Center for Holocaust Studies to Launch in August
Cedars-Sinai is now home to the Center for Medicine, Holocaust and Genocide Studies (MHGS)—an international hub for the interdisciplinary study of the activities of medical professionals before, during and after the Holocaust, other genocides and episodes of mass violence.
The center's inaugural event will take place on Thursday, August 19, at noon. The roundtable discussion will feature the center's founding director, Sari J. Siegel, PhD, in dialogue with the center's six-member Advisory Committee, an international group comprising the field's top scholars.
Falling on the 74th anniversary of the Nuremberg Code, which established new standards for medically ethical behavior after World War II, the conversation will explore its legacy and that of the Nuremberg Medical Trial. Participants will also address the present and future of a new field of academic inquiry: Medicine, Holocaust and Genocide Studies.
Siegel, a member of The Lancet Commission on Medicine and the Holocaust and faculty member of Cedars-Sinai’s Program in the History of Medicine (PHM), explained her vision for the center: "The history of medicine during the Holocaust provides invaluable insights into the power that doctors can wield, and abuse, when operating in tandem with a state. It also reveals the resilience and resistance demonstrated by Jewish doctors seeking to heal in Nazi ghettos and camps."
She continued, "Yet, if we want to answer large-scale questions about what transforms healers into harmers and murderers, how physicians overcome obstacles to treat patients amid mass violence and how medical professionals tend to the physical and psychological wounds of the survivors of human atrocities, we need to take an interdisciplinary approach and examine broader chronological and geographical scopes."
Beyond its first rountable, the center will present a range of programming including a lecture series, more roundtables and conferences. Gideon Manning, PhD, PHM co-director, believes that "under Dr. Siegel's capable leadership the center holds the potential to create an entirely new synthesis of important and all too often separate fields of study. I have every confidence the center will be a game changer for the way we understand medicine and the role of physicians during some of history's worst atrocities."

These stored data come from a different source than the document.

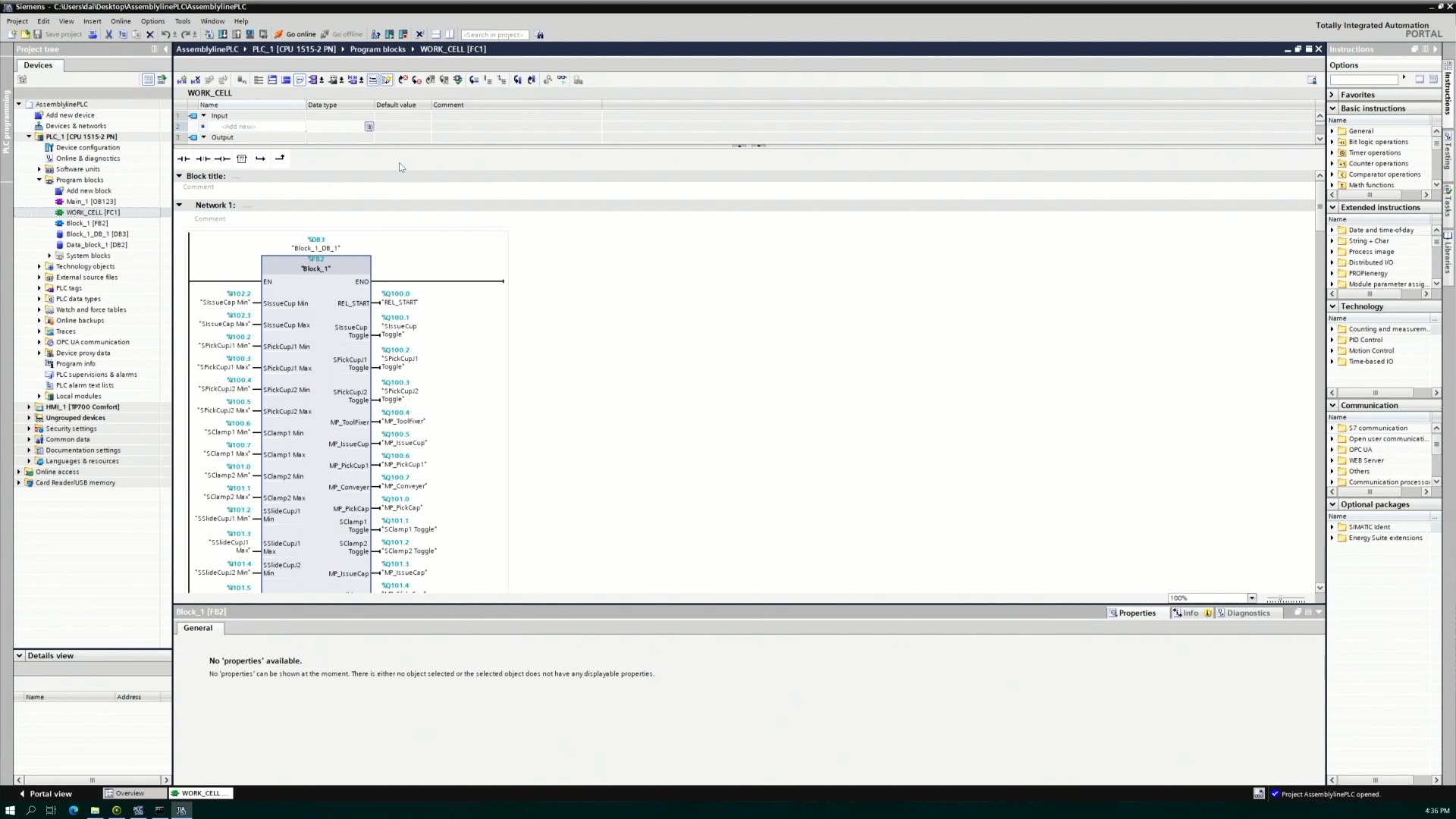Insert a normally closed contact

click(203, 158)
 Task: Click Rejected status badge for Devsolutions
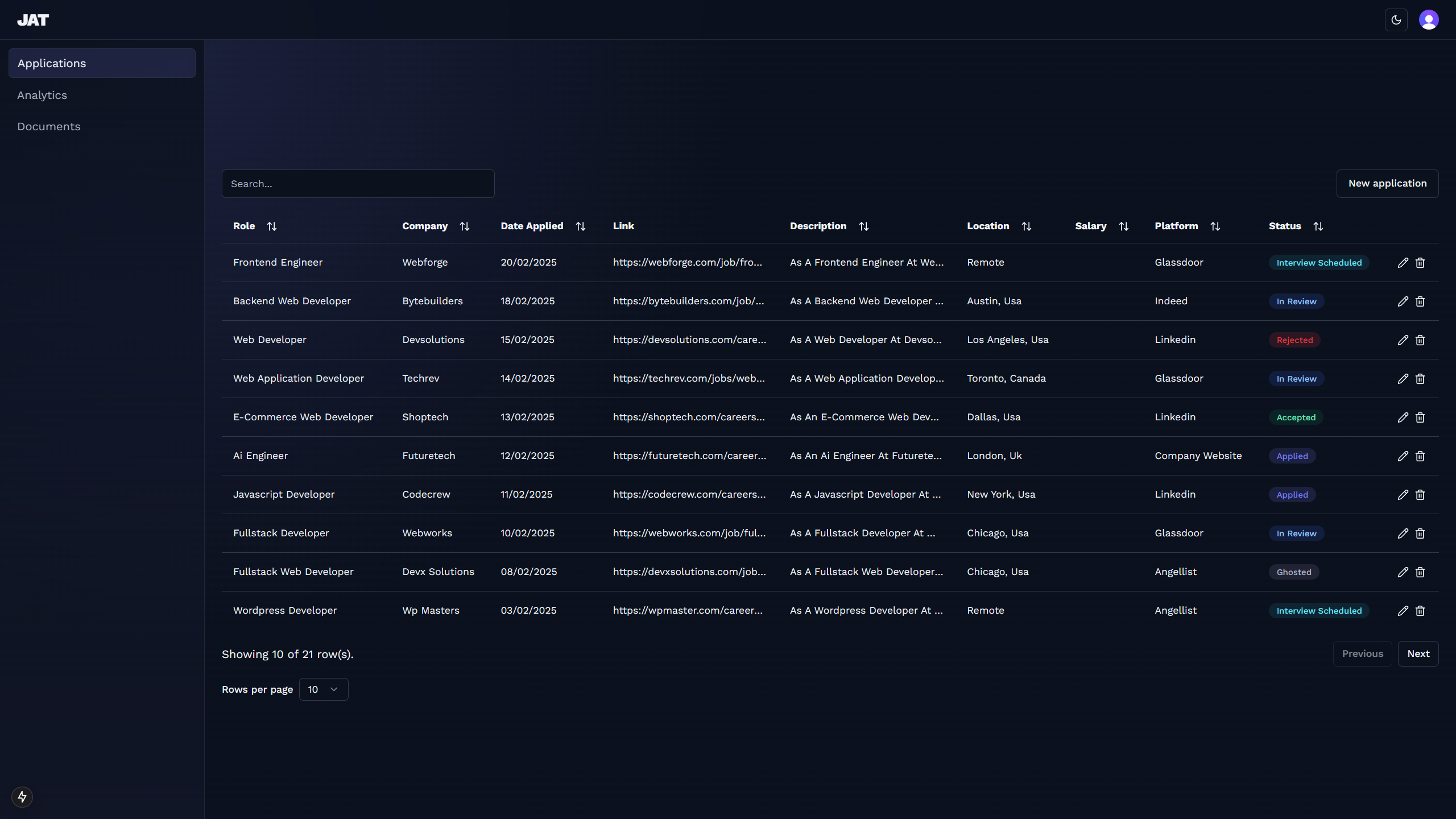[1294, 340]
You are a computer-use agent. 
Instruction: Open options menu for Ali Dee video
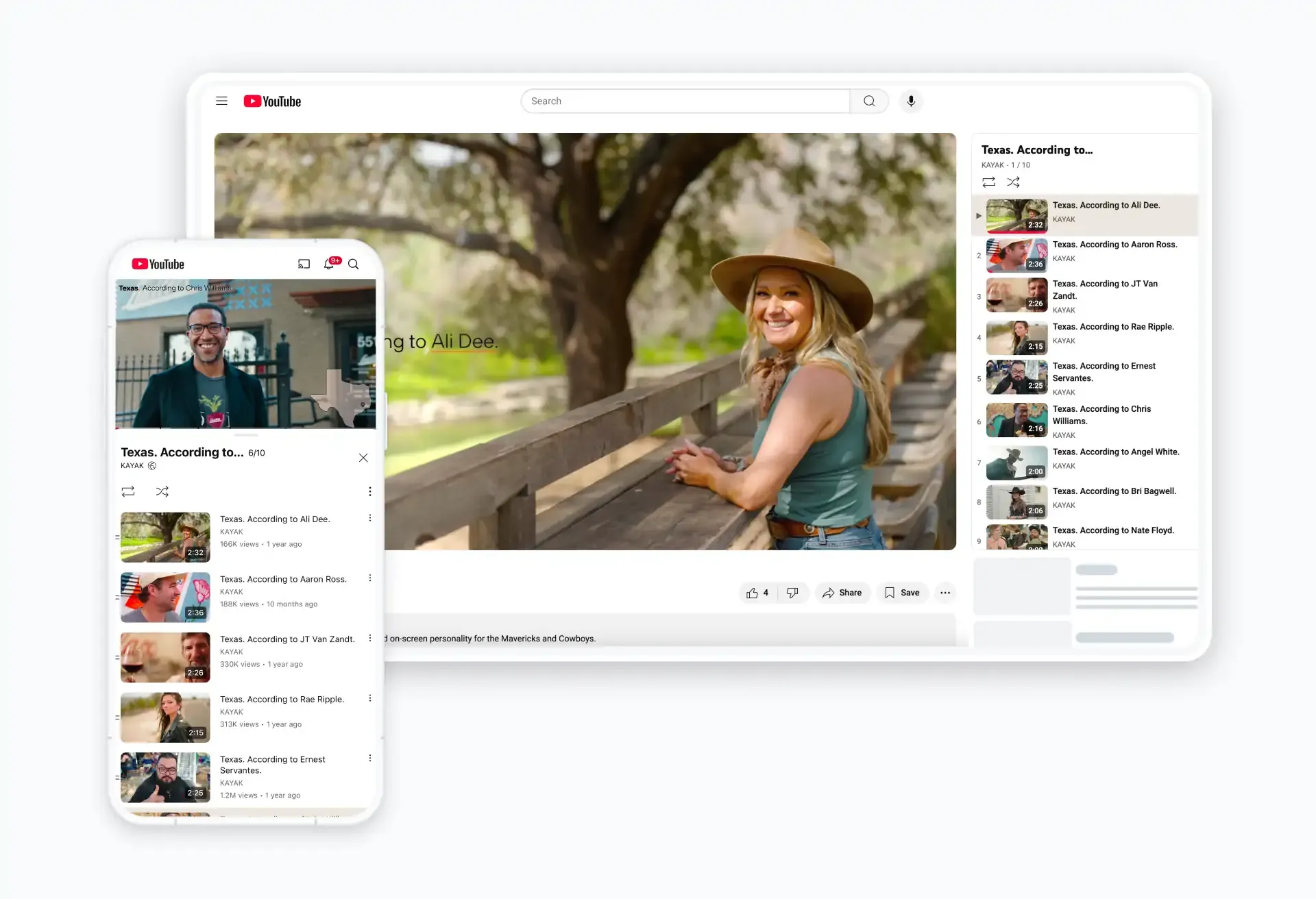pyautogui.click(x=370, y=518)
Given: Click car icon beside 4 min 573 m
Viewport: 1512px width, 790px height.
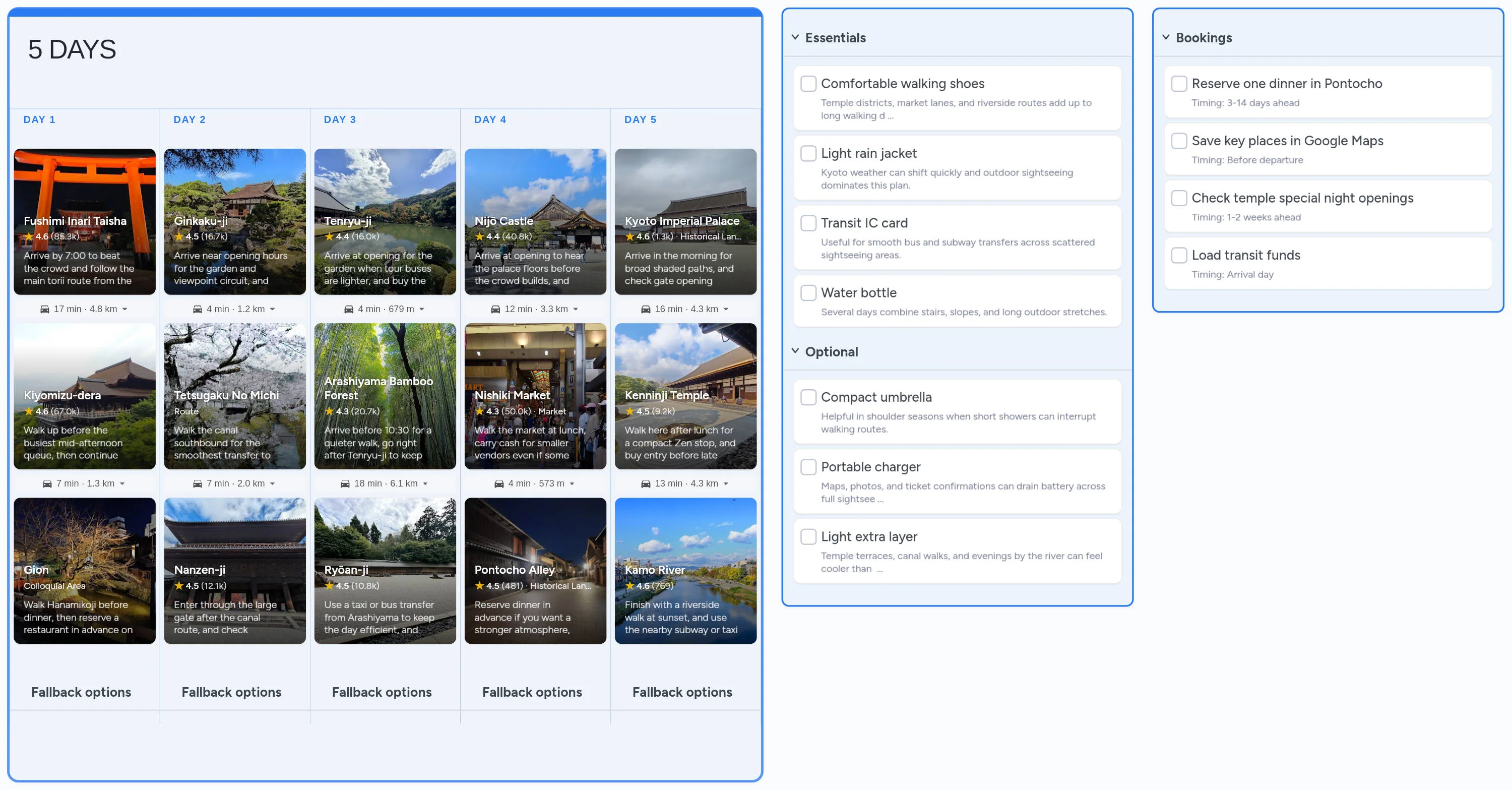Looking at the screenshot, I should 499,483.
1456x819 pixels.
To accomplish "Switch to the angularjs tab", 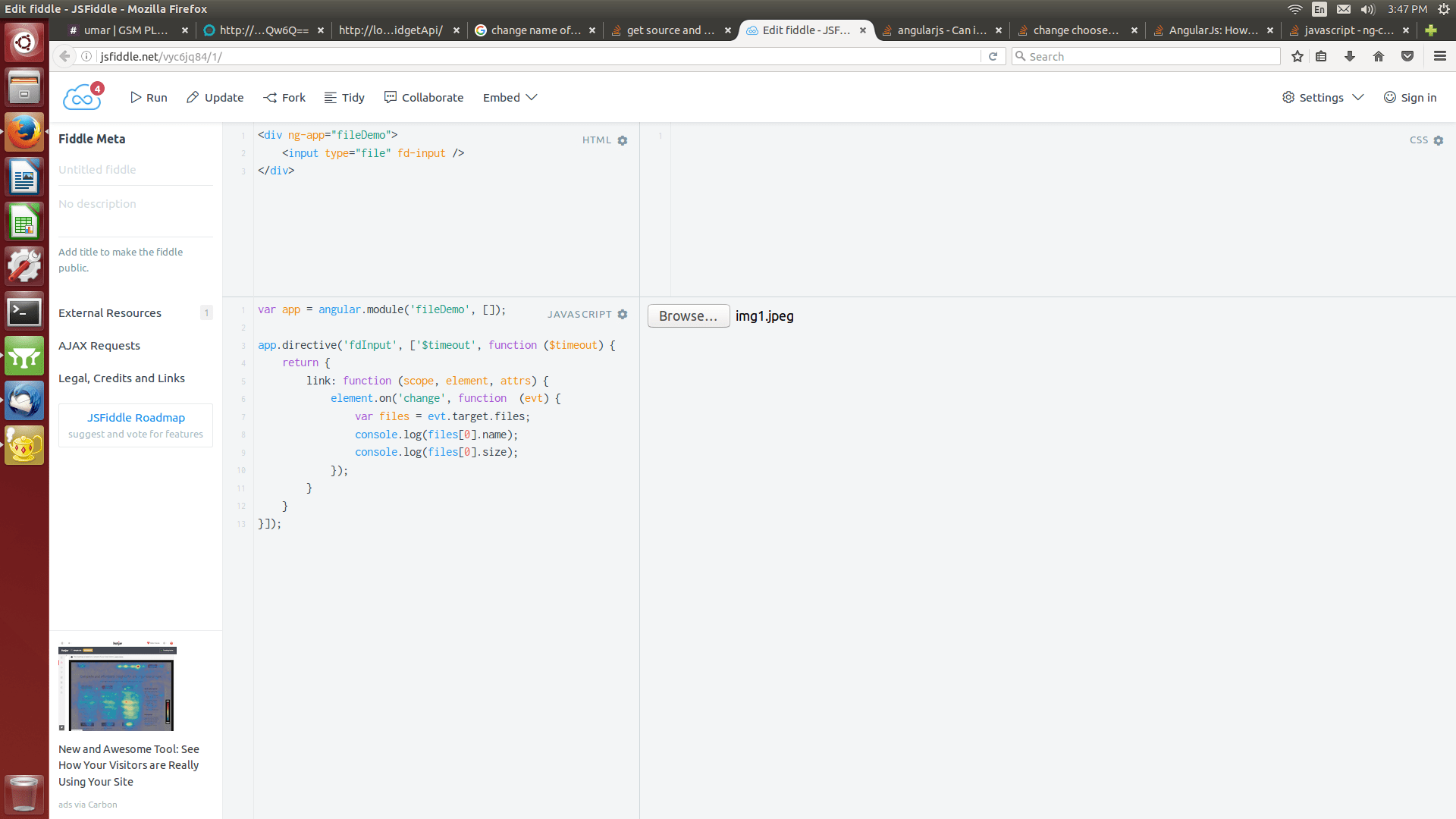I will click(x=940, y=30).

According to Manning, the center's events will also "dovetail with the Program in the History of Medicine's other initiatives, including our distinguished lecture series, biweekly speaker series and teaching." The center's events will serve as a platform for scholars to share their research and views about issues that have echoes in contemporary medical practice, research, education and ethics. The center’s location within Cedars-Sinai will facilitate the immediate translation of knowledge gained and shared at the center and apply it to ongoing medical practice and research.
Additionally, through the generosity of Franklin Strauss, MD, the center will offer visiting fellowships of varying lengths to scholars of all levels pursuing research in Medicine, Holocaust and Genocide Studies. Fellows will have work space on the medical campus and have library privileges, including access to the Yale Fortunoff Video Archives for Holocaust Testimonies as well as the USC Shoah Foundation's Visual History Archive at the nearby USC campus.
PHM Founding Director Leon Fine, MD, looks forward to Strauss Fellows' presence at Cedars-Sinai, saying, "they will enhance the program’s efforts to promote the humanities at Cedars-Sinai."
When the center launches in August, Siegel hopes the center's programming resonates with the medical community.
"In presenting this inaugural event in line with the anniversary of the Nuremberg Code, I am hoping to tap into some basic awareness of the connection between Nazi medical atrocities and contemporary medical ethics," she said. "Whether it rings a bell or not, the event will draw attendees into really fascinating history and a lively discussion among experts."